RECORDS SUPPLIED:
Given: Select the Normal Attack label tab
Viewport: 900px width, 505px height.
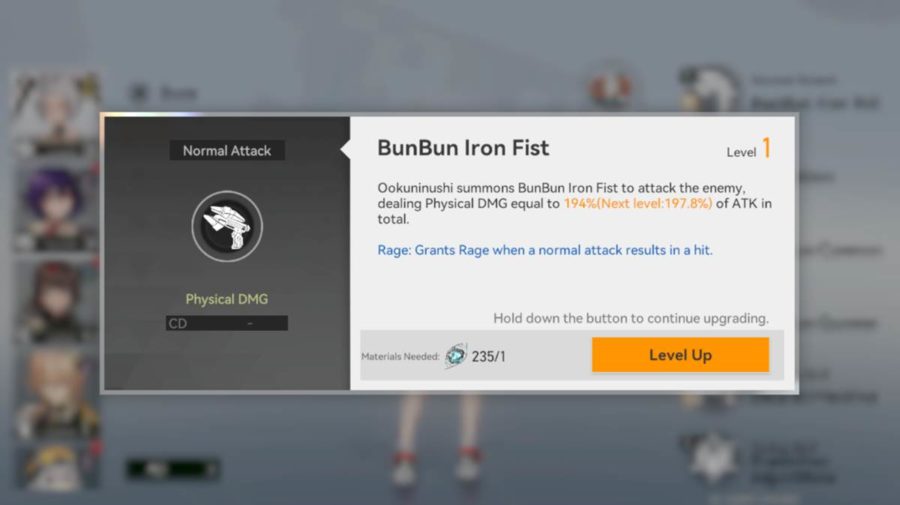Looking at the screenshot, I should (227, 151).
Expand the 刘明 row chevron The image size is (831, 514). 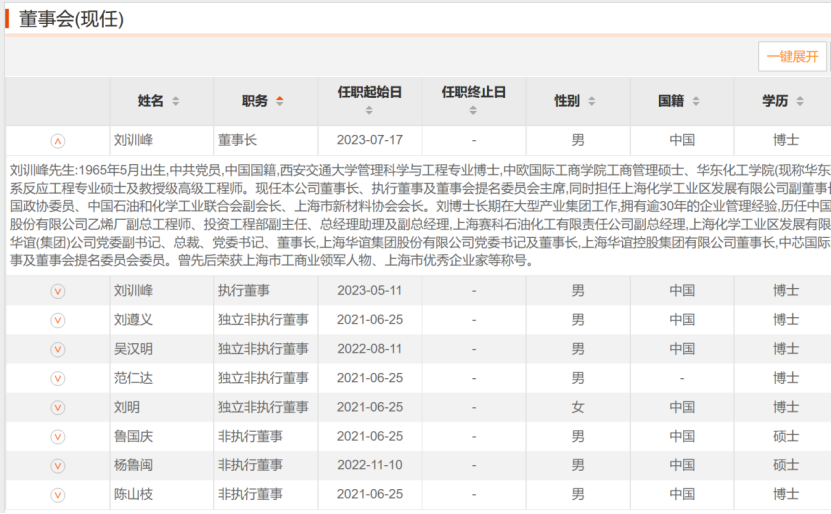pos(58,407)
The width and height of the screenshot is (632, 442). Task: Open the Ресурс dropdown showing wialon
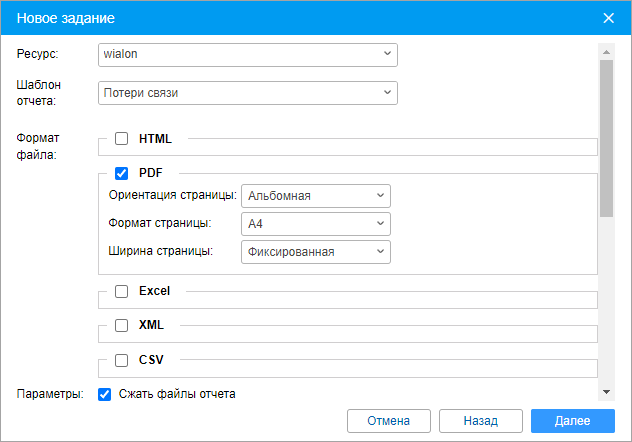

DIRECTIONS FOR THIS TASK:
Tally the lines of the material above that contain the string "height", matching case exactly, and reply with only that number.

SOLUTION TO THE EXERCISE:
2